In his autobiography, Iacocca slips in a small discussion of the Fort Pinto. The Ford Pinto was infamous for having been a deadly vehicle in the case of a rear-end accident. If struck from behind, it would burst into flames within seconds. The problem was that the fuel tank was behind the axle + the filler neck on the fuel tank would rip out on impact and then would spill or spray raw gas out. Perfect for starting a fire. In 1971, for $2,000, the Pinto was an affordable compact.
Joan Claybrook (one of Ralph Nader’s protégés) believed that the Pinto was not an engineering problem but a PR disaster in the making. Internal memos at Ford have been exposed with having weighed the safety risks over the cost saving for customers. Despite the famous Pinto 1973 memorandum, Iacocca denies this stating: “there is no truth to charge that we tried to save a few bucks and knowingly made a dangerous car” (162, Autobiography). Ford voluntarily recalled 1.5 million Pintos in June of 1978, a month before Iacocca was fired.
The Ford Pinto Memorandum
The following figures are drawn from the 1973 memorandum* written for and circulated amongst senior management at the Ford Motor Company concerning cost-benefit analysis of retrofitting or altering production of autos and light trucks susceptible to fires from leaking gas tanks after a hypothetical roll-over.

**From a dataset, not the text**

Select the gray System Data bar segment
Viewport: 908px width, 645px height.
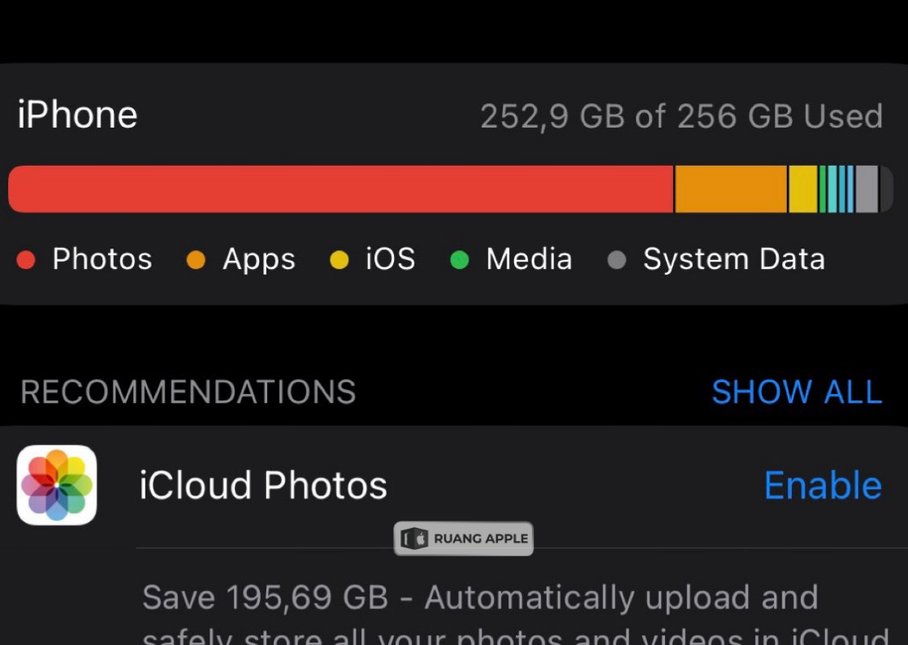pyautogui.click(x=867, y=189)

Fatalities Associated with Roll-Over-Induced Fuel Leakage and Fires
Expected Costs of producing all US cars and light trucks with fuel tank modifications:
- Expected unit sales: 12.5 million vehicles (includes 11 million cars and 1.5 million light utility vehicles built on same chassis)

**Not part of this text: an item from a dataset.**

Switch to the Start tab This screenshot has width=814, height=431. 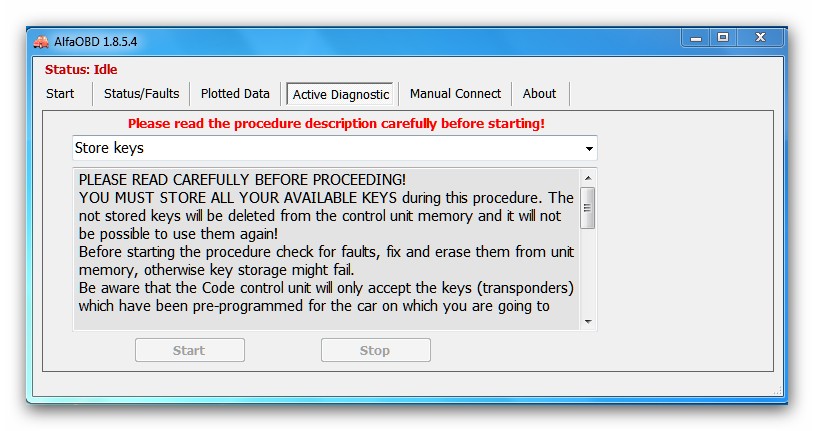(60, 94)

- Modification costs per unit: $11.00
- Total Cost: $137.5 million
[= 12,500,000 vehicles x $11.00 per unit]
Expected Costs of producing vehicles without fuel tank modifications:
- Expected accident results (assuming 2100 accidents): 180 burn deaths 180 serious burn injuries 2100 burned out vehicles
- Unit costs of accident results (assuming out of court settlements): $200,000 per burn death** $67,000 per serious injury $700 per burned out vehicle
- Total Costs: $49.53 million
[= (180 deaths x $200k) + (180 injuries x $67k) + (2100 vehicles x $700 per vehicle)]
Thus, the costs for fixing the roll-over problem was $137 million, while the computed cost of cases where injuries occur was only $50 million.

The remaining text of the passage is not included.